Records shown ->
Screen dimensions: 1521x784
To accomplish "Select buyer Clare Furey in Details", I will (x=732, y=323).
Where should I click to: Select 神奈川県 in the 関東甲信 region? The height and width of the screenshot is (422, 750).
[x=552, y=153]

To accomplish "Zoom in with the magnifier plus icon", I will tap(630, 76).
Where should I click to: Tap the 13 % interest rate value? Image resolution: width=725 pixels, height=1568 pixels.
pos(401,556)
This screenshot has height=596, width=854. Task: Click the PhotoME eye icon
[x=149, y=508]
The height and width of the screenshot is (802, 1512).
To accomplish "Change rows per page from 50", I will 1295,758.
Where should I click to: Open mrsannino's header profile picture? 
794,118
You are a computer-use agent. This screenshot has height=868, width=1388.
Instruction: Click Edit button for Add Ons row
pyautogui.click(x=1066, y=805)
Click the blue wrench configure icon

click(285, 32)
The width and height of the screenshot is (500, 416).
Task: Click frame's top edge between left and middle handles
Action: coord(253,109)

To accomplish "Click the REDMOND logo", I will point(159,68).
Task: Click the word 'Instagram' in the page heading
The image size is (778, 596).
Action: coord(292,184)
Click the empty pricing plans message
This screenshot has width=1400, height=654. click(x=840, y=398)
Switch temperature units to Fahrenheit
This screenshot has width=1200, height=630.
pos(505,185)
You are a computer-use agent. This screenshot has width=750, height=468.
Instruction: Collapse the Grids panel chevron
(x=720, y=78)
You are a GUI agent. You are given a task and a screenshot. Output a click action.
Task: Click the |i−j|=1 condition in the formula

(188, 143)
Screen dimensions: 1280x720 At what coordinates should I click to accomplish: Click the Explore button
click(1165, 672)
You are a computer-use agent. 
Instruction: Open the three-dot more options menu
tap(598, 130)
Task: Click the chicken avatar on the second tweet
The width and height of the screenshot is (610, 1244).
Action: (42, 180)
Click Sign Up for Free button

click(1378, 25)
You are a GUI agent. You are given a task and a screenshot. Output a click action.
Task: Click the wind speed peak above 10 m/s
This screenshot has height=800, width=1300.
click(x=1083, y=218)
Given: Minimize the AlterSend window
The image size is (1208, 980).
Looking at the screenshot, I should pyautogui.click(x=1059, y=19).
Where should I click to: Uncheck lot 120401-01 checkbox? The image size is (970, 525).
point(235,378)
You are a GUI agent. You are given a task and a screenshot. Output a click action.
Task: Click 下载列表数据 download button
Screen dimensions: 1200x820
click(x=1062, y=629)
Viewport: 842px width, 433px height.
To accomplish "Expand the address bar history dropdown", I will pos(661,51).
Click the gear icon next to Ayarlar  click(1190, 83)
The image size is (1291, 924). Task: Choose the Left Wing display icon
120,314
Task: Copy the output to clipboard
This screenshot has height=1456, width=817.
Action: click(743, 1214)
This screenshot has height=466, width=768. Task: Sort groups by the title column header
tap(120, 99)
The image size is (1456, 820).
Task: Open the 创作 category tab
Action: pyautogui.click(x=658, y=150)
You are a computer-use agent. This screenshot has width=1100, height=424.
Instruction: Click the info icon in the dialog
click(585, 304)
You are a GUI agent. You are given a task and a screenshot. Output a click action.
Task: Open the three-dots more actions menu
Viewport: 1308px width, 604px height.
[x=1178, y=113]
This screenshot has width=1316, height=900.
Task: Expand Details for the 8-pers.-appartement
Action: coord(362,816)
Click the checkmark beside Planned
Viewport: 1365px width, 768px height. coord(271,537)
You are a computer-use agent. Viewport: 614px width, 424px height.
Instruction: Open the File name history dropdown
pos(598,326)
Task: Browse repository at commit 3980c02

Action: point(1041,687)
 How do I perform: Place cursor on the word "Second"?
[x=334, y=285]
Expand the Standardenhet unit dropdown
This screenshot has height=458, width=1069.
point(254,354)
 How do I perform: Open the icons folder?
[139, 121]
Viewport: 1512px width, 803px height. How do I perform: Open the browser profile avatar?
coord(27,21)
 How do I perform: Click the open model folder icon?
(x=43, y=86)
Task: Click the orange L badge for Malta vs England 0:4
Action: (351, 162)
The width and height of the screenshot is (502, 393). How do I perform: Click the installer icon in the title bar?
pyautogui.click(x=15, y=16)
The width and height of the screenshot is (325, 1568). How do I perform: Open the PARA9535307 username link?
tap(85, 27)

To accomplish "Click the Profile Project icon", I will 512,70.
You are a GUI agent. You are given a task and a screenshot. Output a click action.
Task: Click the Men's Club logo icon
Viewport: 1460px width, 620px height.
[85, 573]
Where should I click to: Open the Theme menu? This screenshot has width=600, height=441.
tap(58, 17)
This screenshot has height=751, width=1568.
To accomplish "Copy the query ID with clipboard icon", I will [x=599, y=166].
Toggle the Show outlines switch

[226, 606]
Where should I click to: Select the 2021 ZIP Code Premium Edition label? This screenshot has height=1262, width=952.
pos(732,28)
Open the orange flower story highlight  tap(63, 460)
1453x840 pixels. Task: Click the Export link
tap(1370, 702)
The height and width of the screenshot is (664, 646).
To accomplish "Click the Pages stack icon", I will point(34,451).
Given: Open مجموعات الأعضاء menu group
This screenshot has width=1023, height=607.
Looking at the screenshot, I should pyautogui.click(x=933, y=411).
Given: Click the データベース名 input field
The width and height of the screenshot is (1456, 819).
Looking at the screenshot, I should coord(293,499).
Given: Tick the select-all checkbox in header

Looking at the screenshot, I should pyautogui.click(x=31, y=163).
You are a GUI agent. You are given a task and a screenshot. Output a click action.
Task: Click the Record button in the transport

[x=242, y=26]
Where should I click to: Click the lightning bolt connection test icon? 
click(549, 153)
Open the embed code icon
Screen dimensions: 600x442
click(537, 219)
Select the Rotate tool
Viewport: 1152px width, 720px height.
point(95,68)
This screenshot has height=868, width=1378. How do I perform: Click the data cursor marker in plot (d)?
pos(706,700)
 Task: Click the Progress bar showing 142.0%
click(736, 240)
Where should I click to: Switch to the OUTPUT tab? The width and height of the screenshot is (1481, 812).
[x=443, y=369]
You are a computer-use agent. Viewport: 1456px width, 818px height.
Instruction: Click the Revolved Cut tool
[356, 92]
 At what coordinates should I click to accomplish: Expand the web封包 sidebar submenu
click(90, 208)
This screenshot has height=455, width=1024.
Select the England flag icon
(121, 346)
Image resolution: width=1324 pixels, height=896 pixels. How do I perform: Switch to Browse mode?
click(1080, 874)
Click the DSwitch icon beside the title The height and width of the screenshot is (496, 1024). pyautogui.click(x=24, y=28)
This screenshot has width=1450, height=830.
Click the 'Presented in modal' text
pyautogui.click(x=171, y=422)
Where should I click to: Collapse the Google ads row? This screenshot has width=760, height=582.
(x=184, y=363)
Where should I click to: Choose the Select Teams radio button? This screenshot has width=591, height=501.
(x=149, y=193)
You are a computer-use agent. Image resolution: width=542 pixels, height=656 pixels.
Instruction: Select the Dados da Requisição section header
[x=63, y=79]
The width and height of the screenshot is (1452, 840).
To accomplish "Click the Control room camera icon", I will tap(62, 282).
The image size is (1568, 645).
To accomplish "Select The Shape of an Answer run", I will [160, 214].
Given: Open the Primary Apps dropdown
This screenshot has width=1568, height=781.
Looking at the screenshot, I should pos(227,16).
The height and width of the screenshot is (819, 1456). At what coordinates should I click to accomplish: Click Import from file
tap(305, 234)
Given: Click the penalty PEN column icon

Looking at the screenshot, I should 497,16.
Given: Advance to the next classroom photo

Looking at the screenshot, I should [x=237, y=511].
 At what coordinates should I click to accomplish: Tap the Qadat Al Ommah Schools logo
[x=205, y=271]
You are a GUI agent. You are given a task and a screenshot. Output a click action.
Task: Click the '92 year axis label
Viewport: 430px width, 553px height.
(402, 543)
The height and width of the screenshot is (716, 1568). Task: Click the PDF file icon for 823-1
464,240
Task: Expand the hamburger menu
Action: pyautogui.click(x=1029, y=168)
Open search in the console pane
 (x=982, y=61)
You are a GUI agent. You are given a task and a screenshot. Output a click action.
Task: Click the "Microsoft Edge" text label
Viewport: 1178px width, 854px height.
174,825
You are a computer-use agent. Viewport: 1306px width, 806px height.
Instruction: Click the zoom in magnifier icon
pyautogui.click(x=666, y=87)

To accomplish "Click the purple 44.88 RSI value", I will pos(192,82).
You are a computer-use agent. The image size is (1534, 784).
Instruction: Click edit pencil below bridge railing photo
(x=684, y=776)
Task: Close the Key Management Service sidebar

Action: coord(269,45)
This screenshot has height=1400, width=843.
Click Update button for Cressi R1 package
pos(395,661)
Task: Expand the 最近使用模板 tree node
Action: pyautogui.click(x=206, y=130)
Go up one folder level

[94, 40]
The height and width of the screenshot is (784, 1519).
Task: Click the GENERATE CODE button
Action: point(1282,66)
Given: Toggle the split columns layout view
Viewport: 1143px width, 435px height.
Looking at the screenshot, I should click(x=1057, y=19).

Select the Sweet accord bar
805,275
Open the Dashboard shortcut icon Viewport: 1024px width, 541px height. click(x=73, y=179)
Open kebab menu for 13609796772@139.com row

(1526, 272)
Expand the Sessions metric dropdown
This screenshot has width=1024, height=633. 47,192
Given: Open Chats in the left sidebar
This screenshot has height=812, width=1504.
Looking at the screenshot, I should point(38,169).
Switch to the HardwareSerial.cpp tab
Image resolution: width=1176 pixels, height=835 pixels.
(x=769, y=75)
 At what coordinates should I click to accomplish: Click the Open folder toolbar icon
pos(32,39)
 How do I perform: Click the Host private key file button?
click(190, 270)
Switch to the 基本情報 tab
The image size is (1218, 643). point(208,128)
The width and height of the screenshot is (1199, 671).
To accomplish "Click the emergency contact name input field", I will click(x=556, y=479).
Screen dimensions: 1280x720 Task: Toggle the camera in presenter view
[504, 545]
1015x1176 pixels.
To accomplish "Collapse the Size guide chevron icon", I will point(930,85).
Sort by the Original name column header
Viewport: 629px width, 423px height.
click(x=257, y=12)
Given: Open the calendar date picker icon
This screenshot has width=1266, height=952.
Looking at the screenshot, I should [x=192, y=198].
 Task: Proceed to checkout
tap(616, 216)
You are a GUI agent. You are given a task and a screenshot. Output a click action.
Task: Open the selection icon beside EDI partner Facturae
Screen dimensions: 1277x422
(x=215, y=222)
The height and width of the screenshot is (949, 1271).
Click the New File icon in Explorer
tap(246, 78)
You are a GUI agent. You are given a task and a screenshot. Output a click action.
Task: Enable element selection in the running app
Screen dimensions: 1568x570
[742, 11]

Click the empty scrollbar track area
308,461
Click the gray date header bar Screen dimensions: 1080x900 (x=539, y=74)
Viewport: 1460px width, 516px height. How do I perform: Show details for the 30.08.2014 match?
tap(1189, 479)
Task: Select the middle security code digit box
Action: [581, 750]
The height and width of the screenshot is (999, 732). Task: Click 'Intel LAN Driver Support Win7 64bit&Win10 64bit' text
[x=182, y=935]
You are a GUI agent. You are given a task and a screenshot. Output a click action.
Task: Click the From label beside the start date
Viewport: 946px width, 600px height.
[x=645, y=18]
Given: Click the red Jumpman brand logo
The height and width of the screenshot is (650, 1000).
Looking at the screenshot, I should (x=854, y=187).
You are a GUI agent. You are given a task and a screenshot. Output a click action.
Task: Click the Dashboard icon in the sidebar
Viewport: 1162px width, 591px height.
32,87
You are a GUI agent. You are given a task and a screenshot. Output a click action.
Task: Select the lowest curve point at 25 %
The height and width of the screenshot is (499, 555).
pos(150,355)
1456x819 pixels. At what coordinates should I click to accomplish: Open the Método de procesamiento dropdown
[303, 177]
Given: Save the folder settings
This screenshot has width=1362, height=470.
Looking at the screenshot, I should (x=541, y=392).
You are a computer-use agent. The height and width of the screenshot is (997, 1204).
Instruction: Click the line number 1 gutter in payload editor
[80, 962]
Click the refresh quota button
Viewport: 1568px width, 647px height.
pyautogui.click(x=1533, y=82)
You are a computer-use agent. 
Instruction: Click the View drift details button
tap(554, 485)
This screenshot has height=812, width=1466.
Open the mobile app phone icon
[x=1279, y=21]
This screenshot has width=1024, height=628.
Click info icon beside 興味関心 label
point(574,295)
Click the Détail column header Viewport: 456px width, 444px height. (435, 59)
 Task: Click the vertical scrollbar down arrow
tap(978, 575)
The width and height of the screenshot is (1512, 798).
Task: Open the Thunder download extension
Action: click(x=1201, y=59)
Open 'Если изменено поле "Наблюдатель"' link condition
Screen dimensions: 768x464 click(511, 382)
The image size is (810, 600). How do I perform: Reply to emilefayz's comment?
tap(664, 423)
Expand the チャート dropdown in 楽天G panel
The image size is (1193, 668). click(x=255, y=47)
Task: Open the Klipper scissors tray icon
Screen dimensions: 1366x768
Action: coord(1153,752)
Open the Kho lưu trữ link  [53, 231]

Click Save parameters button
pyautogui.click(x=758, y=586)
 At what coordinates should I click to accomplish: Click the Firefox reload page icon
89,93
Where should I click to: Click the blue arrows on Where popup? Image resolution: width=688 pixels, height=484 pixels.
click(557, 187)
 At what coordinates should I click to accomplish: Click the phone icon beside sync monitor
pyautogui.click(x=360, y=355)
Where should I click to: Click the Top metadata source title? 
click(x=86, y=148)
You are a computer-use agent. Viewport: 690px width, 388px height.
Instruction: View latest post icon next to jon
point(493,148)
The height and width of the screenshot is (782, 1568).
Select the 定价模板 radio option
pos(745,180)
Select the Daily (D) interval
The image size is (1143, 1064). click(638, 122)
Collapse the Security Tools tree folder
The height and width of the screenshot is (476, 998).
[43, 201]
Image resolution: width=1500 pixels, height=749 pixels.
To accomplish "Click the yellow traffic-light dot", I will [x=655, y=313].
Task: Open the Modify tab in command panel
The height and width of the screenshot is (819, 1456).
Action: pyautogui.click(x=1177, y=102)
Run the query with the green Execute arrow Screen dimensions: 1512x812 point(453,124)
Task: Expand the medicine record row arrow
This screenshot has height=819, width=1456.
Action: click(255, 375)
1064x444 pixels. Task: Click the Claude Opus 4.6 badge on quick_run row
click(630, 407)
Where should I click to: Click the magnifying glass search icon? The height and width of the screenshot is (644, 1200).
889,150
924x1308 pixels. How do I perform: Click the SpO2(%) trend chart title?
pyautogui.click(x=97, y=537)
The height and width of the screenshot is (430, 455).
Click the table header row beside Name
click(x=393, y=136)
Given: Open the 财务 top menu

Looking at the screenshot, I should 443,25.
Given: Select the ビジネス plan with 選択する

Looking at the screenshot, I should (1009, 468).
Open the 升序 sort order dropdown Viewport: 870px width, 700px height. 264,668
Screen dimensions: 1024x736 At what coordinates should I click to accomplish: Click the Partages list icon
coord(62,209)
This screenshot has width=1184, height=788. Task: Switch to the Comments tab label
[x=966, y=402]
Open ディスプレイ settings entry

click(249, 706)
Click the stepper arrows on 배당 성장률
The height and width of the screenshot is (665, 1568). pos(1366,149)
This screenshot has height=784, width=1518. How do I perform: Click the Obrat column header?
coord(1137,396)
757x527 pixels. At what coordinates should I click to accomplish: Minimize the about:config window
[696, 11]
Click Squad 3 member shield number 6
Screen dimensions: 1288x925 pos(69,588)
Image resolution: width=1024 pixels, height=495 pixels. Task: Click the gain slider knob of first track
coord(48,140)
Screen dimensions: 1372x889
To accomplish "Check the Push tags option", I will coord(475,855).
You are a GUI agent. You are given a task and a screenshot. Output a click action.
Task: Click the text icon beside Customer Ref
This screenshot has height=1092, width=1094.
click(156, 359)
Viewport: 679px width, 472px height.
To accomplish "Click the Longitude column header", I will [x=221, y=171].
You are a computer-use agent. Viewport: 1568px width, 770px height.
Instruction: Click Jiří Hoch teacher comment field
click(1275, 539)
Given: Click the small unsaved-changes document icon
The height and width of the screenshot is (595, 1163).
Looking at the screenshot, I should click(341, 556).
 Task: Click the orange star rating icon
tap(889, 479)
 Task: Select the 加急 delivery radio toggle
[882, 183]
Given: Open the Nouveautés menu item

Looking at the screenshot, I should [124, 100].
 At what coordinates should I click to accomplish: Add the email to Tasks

Objective -> Rewrite the lines from the start of the records through the line containing "pos(505,185)", inclusive, replacing "Fahrenheit" with "Celsius" and leaving everything else unchanged.

Solution for this task ->
Screen dimensions: 1521x784
To accomplish "Select buyer Clare Furey in Details", I will (x=732, y=323).
Where should I click to: Select 神奈川県 in the 関東甲信 region? The height and width of the screenshot is (422, 750).
[x=552, y=153]

To accomplish "Zoom in with the magnifier plus icon", I will tap(630, 76).
Where should I click to: Tap the 13 % interest rate value? Image resolution: width=725 pixels, height=1568 pixels.
pos(401,556)
This screenshot has height=596, width=854. Task: Click the PhotoME eye icon
[x=149, y=508]
The height and width of the screenshot is (802, 1512).
To accomplish "Change rows per page from 50", I will 1295,758.
Where should I click to: Open mrsannino's header profile picture? 
794,118
You are a computer-use agent. This screenshot has height=868, width=1388.
Instruction: Click Edit button for Add Ons row
pyautogui.click(x=1066, y=805)
Click the blue wrench configure icon

click(285, 32)
The width and height of the screenshot is (500, 416).
Task: Click frame's top edge between left and middle handles
Action: coord(253,109)

To accomplish "Click the REDMOND logo", I will point(159,68).
Task: Click the word 'Instagram' in the page heading
The image size is (778, 596).
Action: coord(292,184)
Click the empty pricing plans message
This screenshot has width=1400, height=654. click(x=840, y=398)
Switch temperature units to Celsius
This screenshot has width=1200, height=630.
pos(505,185)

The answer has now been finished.